Preste mais atenção, tente ignorar os ruídos produzidos por Thomas, e você ainda ouvirá um ranger de dentes constante, um som aterrorizante, capaz de eriçar os pelos de seus braços e fazer com que um calafrio suba sua espinha. Talvez esse som não esteja no apartamento de Thomas, mas sim aí, logo ao seu lado, uma presença espiando por cima de seus seus ombros, curioso não com o que você está lendo, mas sim com o cheiro exalado por sua carne e o seu sabor. Mas não olhe para trás! Concentre-se em Thomas e, talvez, a criatura que agora te observa mude o foco de seu interesse.

Ele agora está abrindo a geladeira, procurando algo para comer. A cozinha é bem iluminada, com o piso de azulejo branco e bancadas de granito. Observe que Thomas está sozinho, mas no chão reluzente da cozinha não há apenas um reflexo, mas sim dois.
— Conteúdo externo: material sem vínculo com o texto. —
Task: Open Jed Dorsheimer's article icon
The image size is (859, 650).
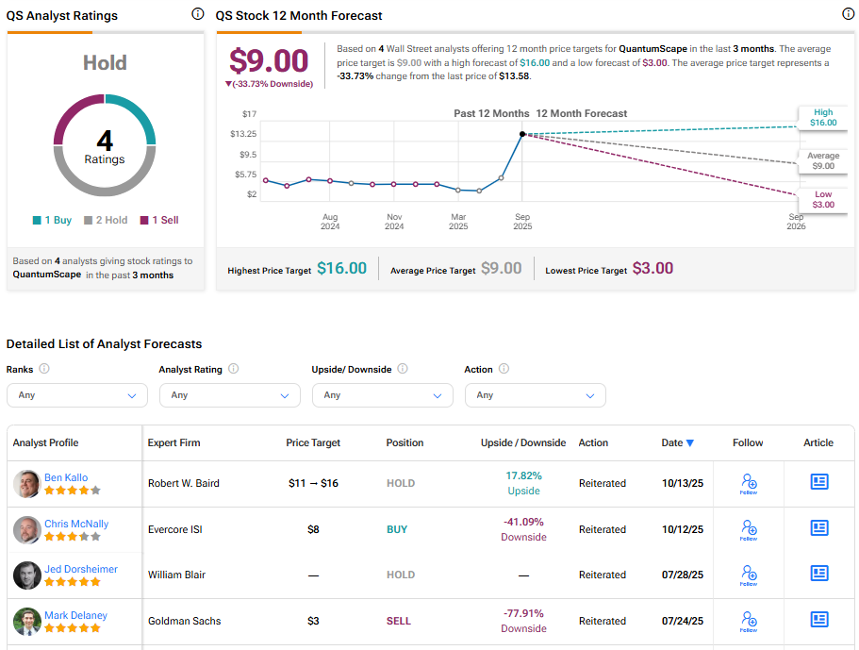Action: pos(819,574)
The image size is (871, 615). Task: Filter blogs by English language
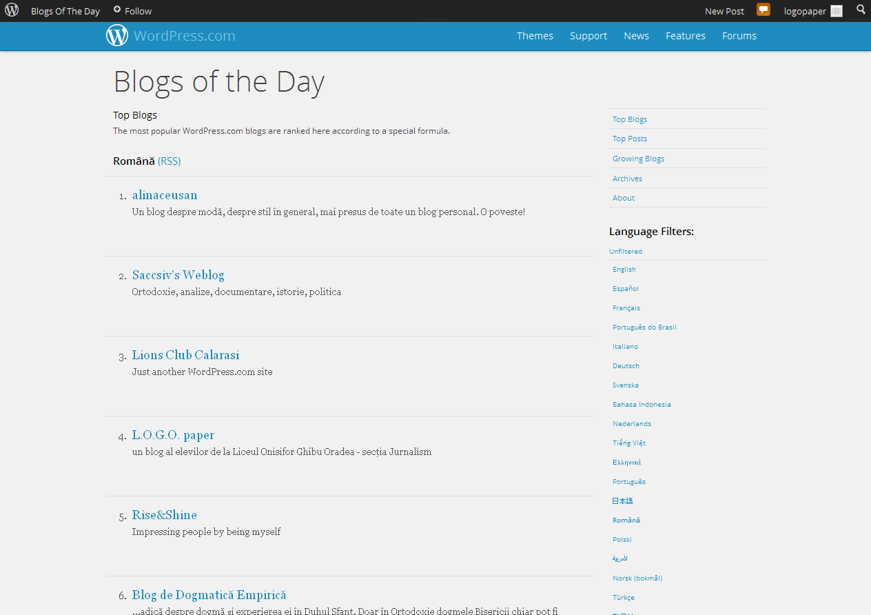(x=624, y=270)
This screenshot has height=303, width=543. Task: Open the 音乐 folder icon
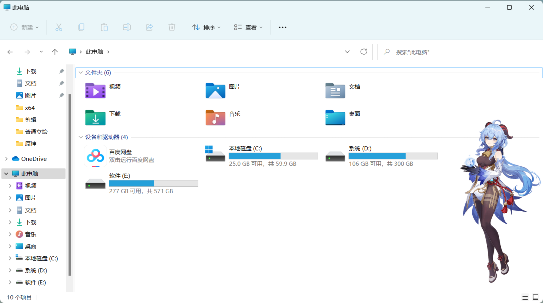tap(215, 117)
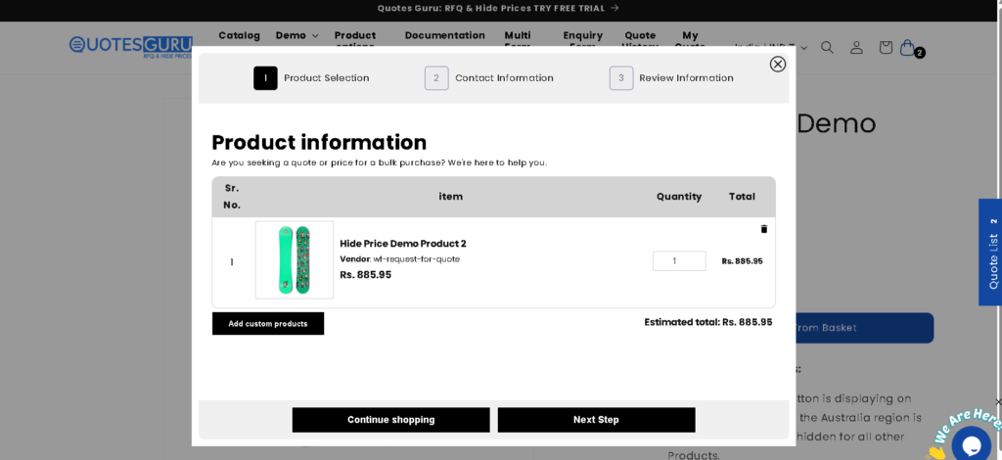The width and height of the screenshot is (1002, 460).
Task: Click the Continue shopping button
Action: [x=390, y=420]
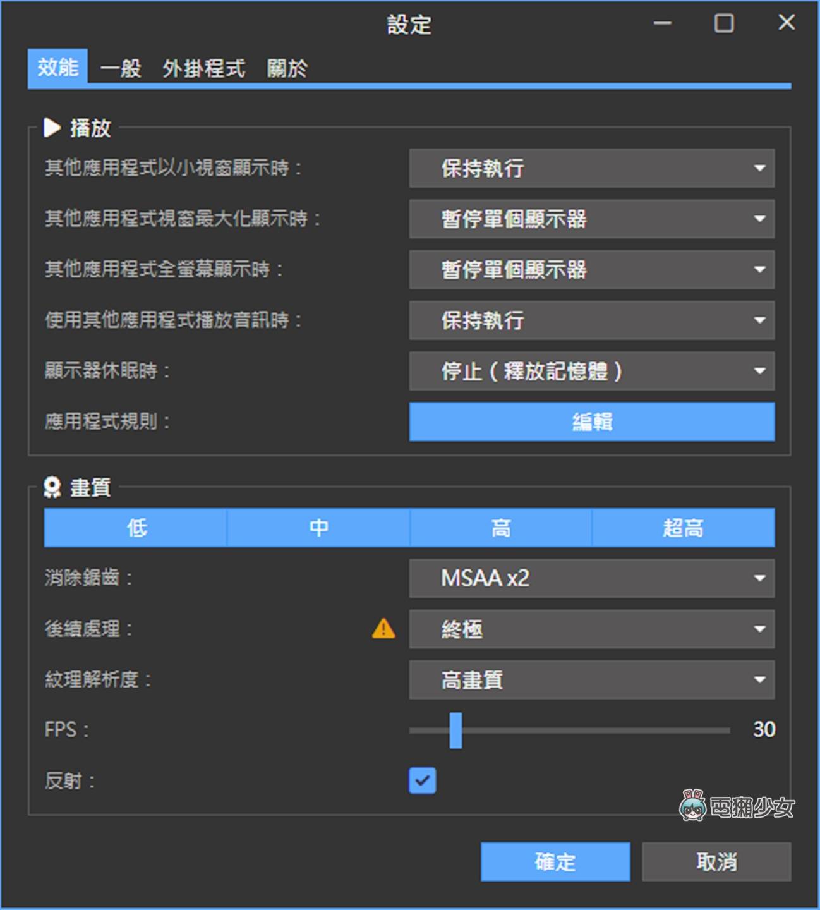The height and width of the screenshot is (910, 820).
Task: Click the 確定 confirm button
Action: [555, 861]
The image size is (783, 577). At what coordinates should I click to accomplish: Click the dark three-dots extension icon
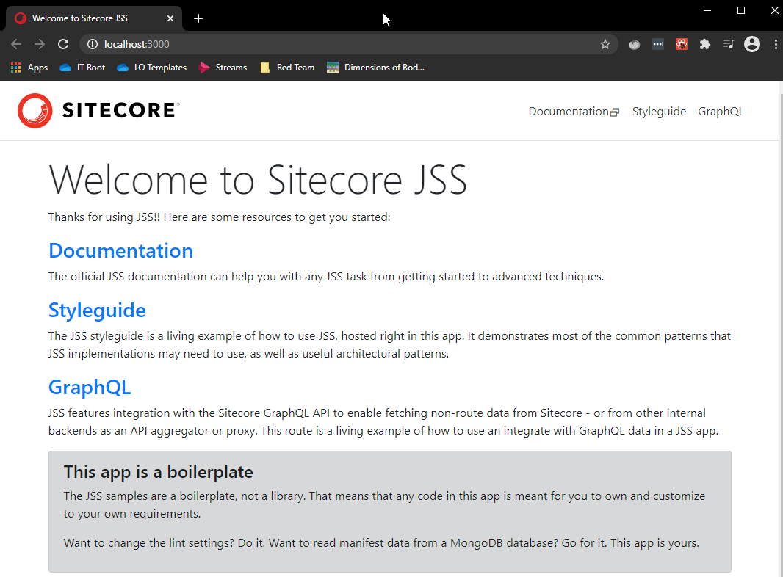pos(658,44)
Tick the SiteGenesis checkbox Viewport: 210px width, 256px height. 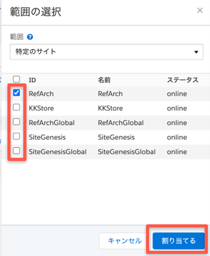point(16,136)
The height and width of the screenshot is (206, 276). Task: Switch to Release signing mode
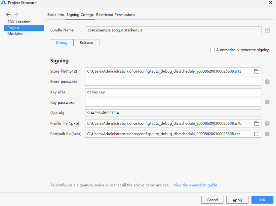click(x=86, y=43)

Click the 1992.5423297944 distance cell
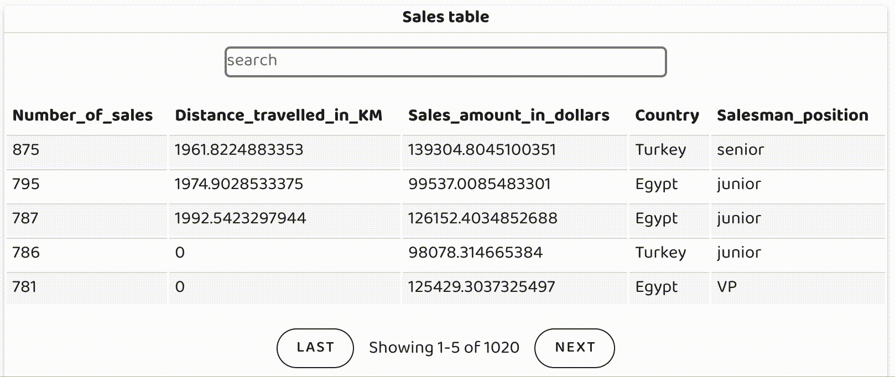point(240,218)
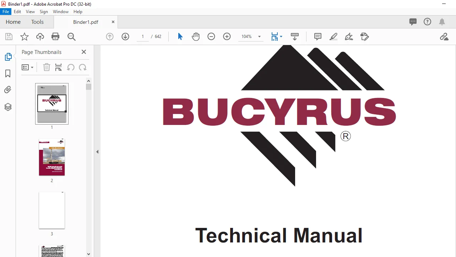Open the View menu
The height and width of the screenshot is (257, 456).
click(30, 12)
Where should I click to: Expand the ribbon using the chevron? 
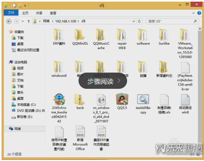click(x=193, y=13)
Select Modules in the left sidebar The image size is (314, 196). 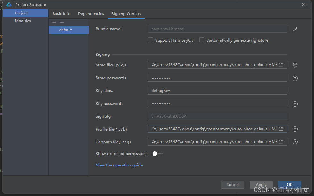click(x=23, y=21)
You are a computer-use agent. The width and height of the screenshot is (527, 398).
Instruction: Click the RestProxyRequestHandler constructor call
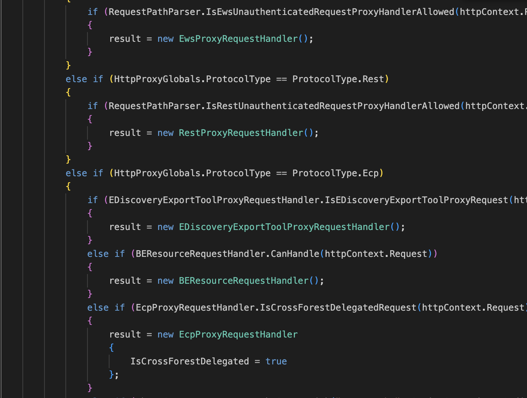(x=241, y=133)
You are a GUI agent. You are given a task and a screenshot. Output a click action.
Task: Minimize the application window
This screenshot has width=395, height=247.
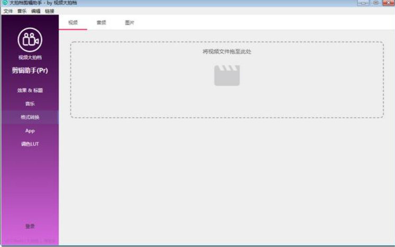363,3
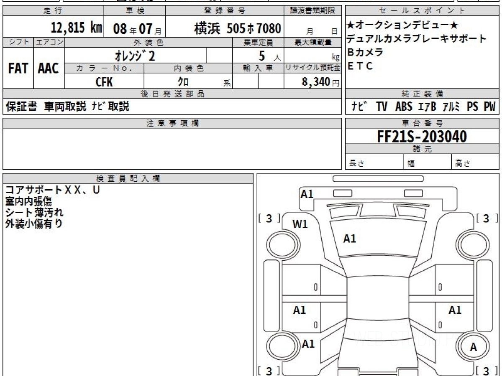The height and width of the screenshot is (376, 502).
Task: Select the ABS equipment label
Action: [x=404, y=107]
O primeiro é do próprio Thomas, agachado para enxergar as prateleiras de baixo da geladeira, mas logo atrás dele há um outro reflexo, um corpo contorcido numa posição inumana. Sua cabeça tombada para o lado, como se o pescoço estivesse quebrado, revela um brilho amarelo no lugar onde deveriam estar os olhos. Sinta a maldade exalada por essas cavidades reluzentes, veja bem como a criatura, assim como você, observa Thomas com uma curiosidade mórbida.

O braço da coisa começa a se torcer em espasmos enquanto ela o movimenta em direção ao garoto. Ele ainda não consegue ouvir nada, mas para você o som de ossos quebrando e juntas estalando é evidente. Os dedos deformados estão agora encostando no ombro direito do garoto e começam a apertá-lo, distendendo seu braço com um inconfundível som de algo se deslocando. Isso só está acontecendo no reflexo do chão da cozinha. Acima dali, Thomas ainda está inteiro e tudo o que ele sente é um pequeno incômodo no ombro enquanto continua procurando pelo queijo na geladeira.

Involuntariamente, sua mão esquerda se direciona para o ombro direito e começa a coçá-lo. Enquanto ele faz esse simples movimento, ouça o som de carne rasgando e veja, no reflexo do chão, o braço do garoto ser arrancado pela criatura, veja o sangue escorrendo e empapando sua camisa sem mangas, o branco de seu tecido se tornando vermelho vivo. Veja aquela criatura repugnante levar o membro amputado em direção àquilo que deveria ser sua boca e ouça o insuportável som de sucção que ela faz na medida em que se alimenta. Perceba agora que o brilho amarelo que sai das órbitas de seus olhos está direcionado a você. Sim, meu caro leitor, é para você que ela olha enquanto se alimenta da carne de nosso protagonista.